Work required - Reproduce exactly the lines below, starting at the line that contains "Image resolution: width=1200" and ending with the last line of the records, both included; leave out any pictures.

The data -
::::

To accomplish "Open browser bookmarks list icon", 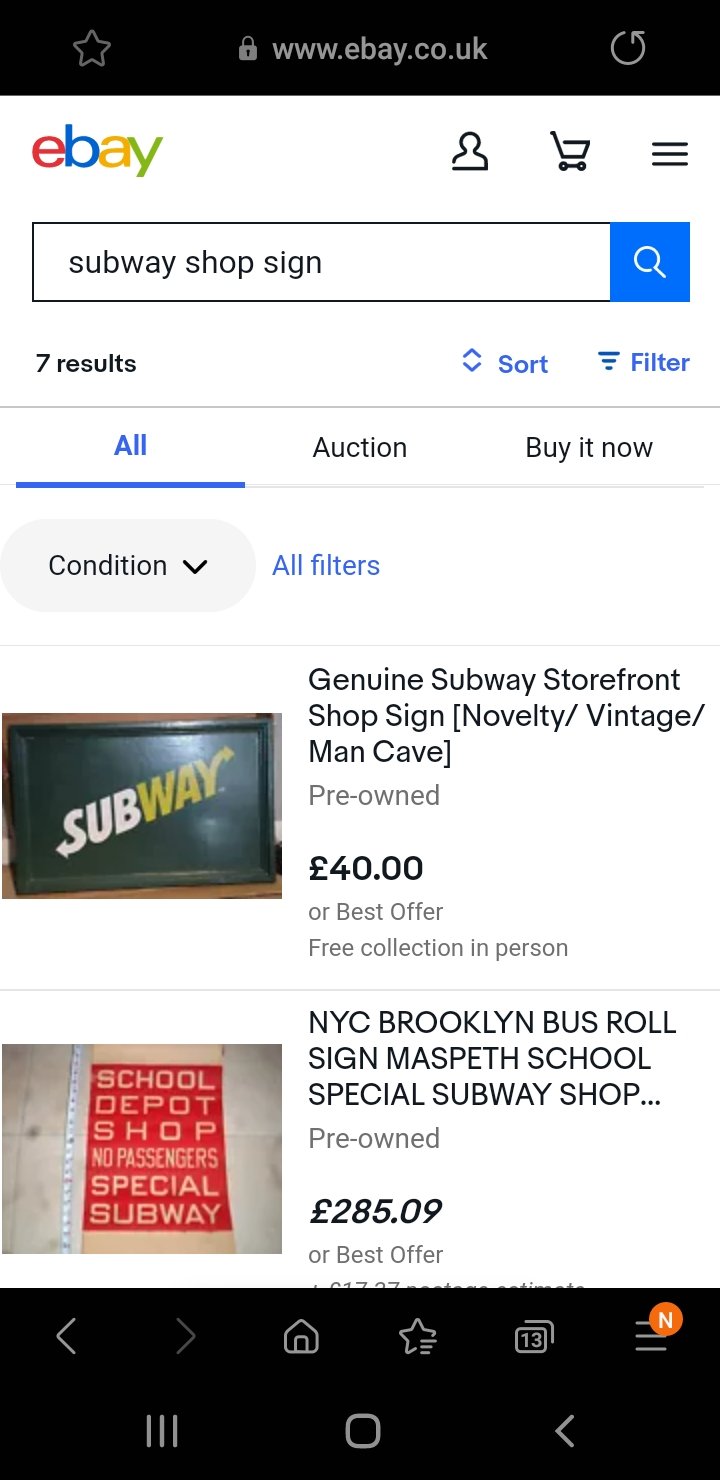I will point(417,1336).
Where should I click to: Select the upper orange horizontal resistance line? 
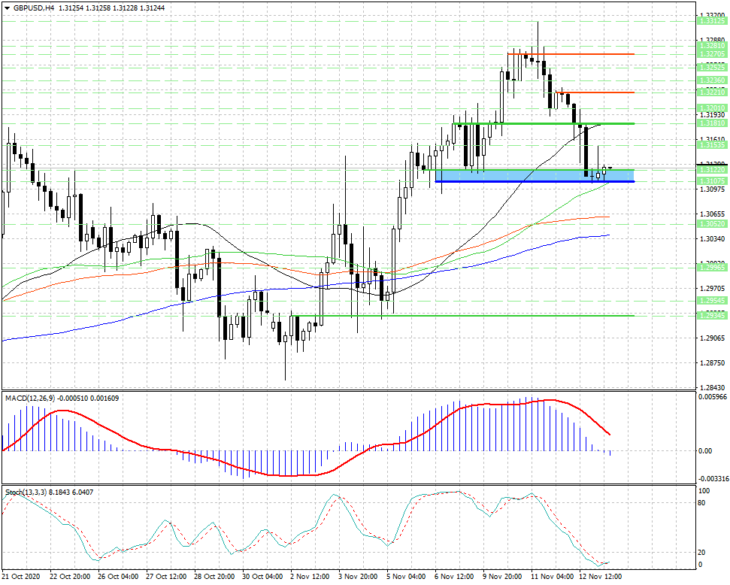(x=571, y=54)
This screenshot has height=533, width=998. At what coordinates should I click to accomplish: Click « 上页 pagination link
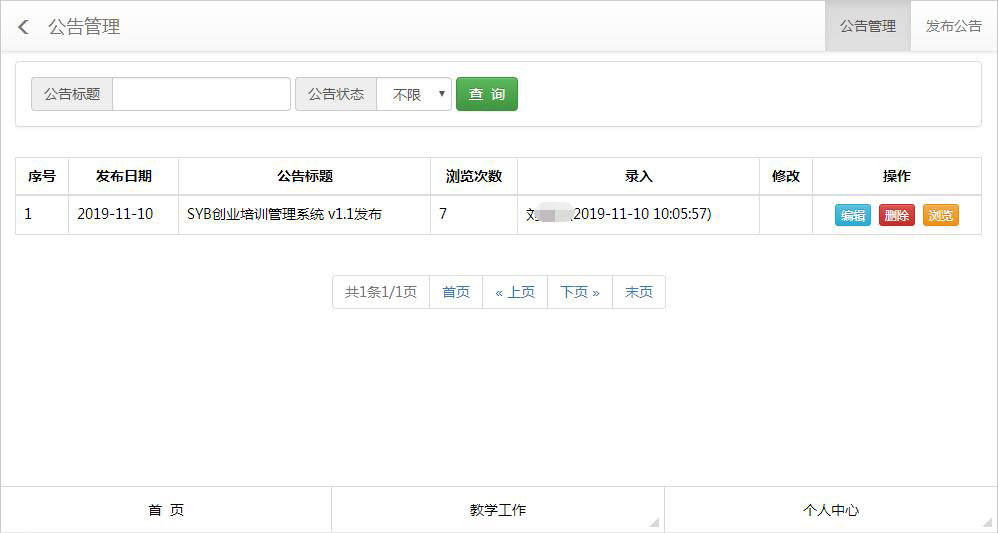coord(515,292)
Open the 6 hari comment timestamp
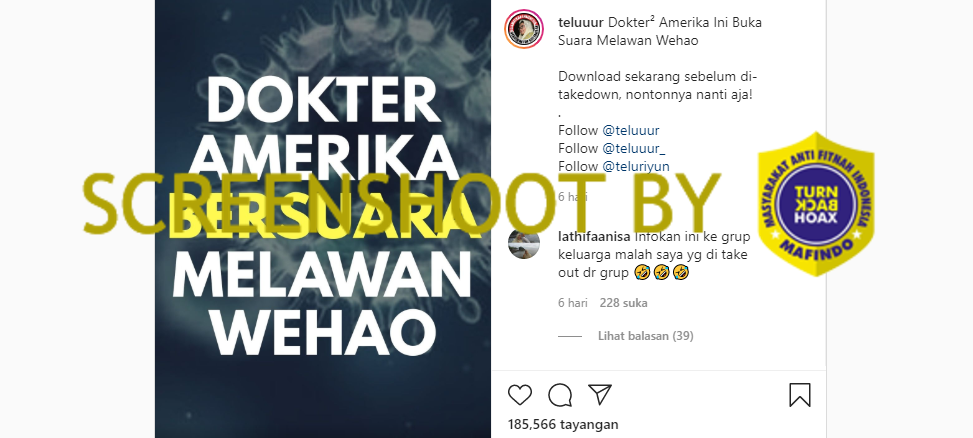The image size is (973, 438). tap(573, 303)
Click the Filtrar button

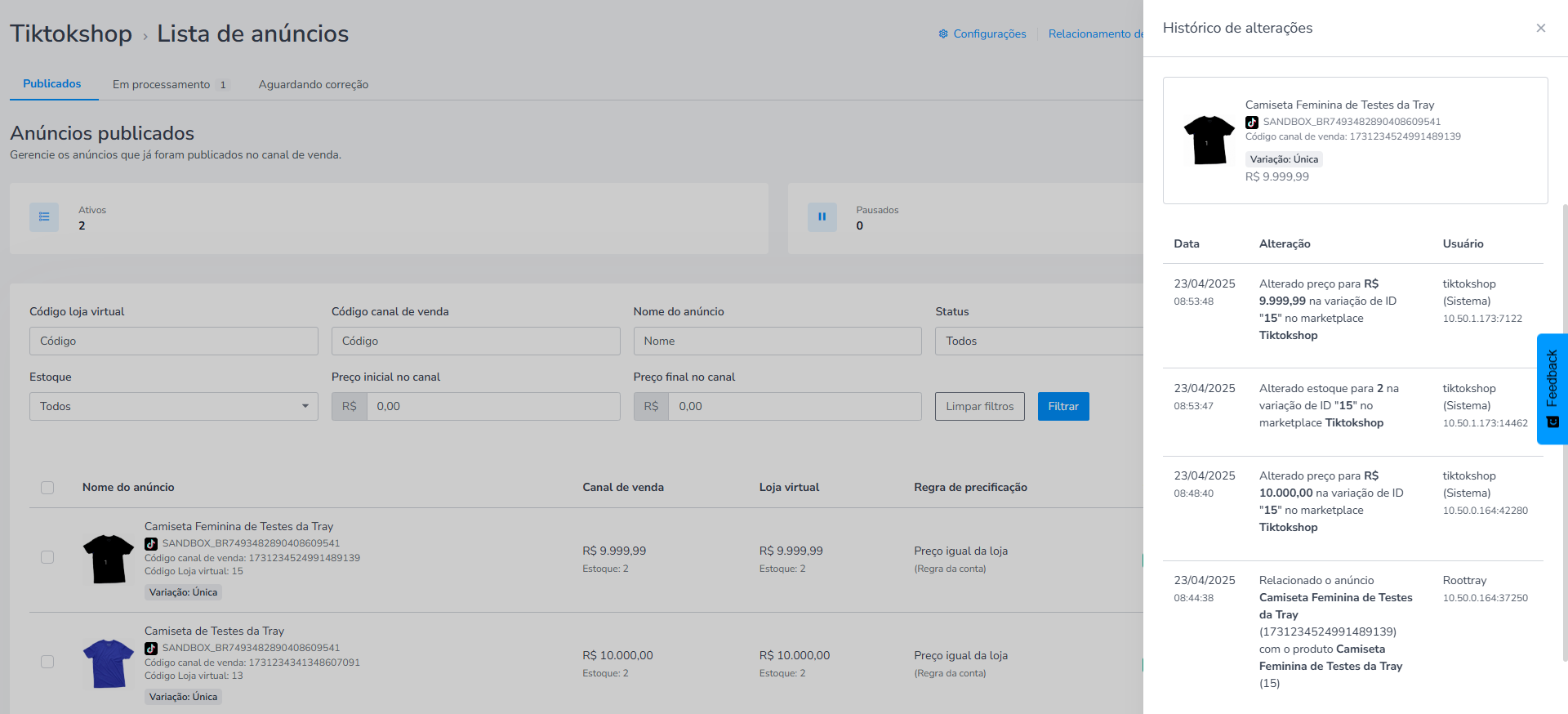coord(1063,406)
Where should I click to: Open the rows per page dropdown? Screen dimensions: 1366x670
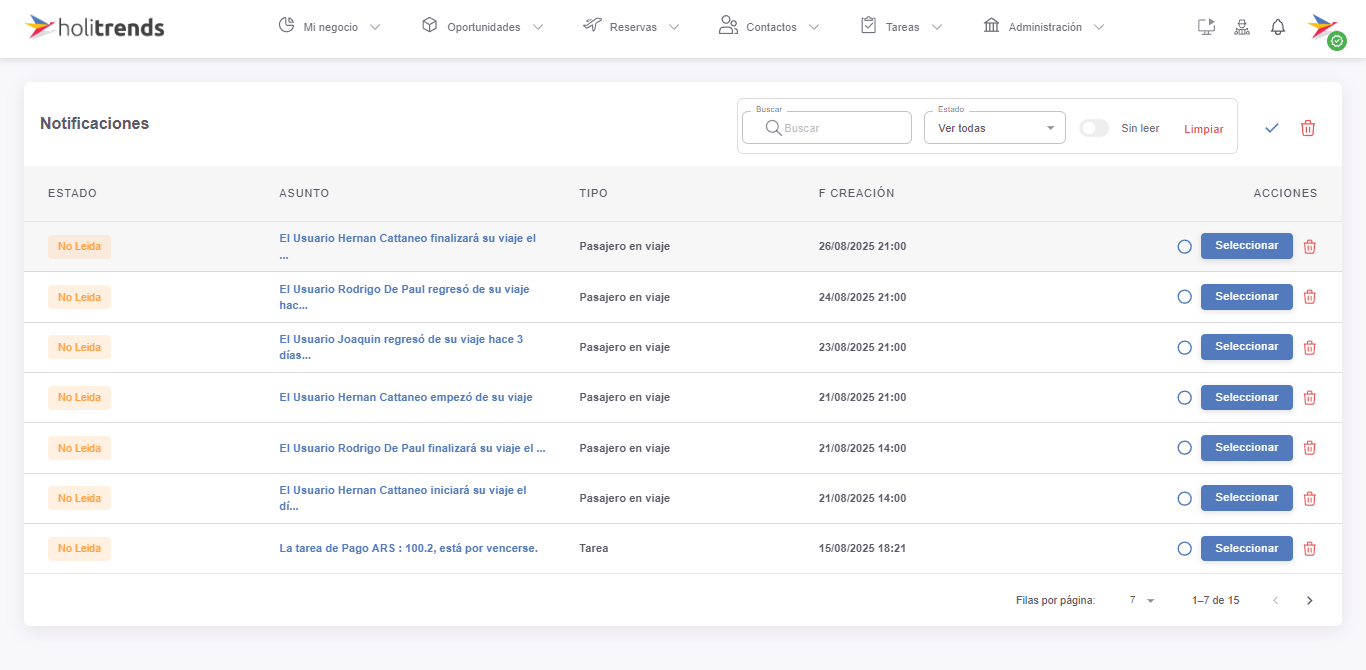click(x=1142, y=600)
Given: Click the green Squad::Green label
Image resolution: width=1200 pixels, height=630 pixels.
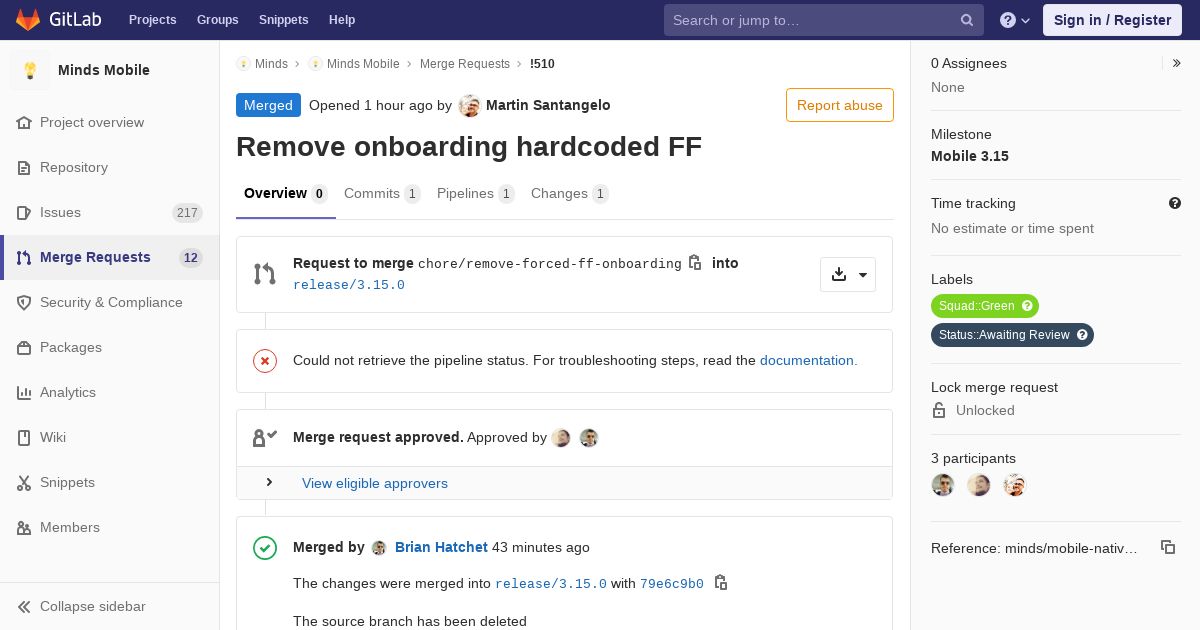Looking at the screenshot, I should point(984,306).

::::

Solution for this task -
Image resolution: width=1200 pixels, height=630 pixels.
Looking at the screenshot, I should point(984,306).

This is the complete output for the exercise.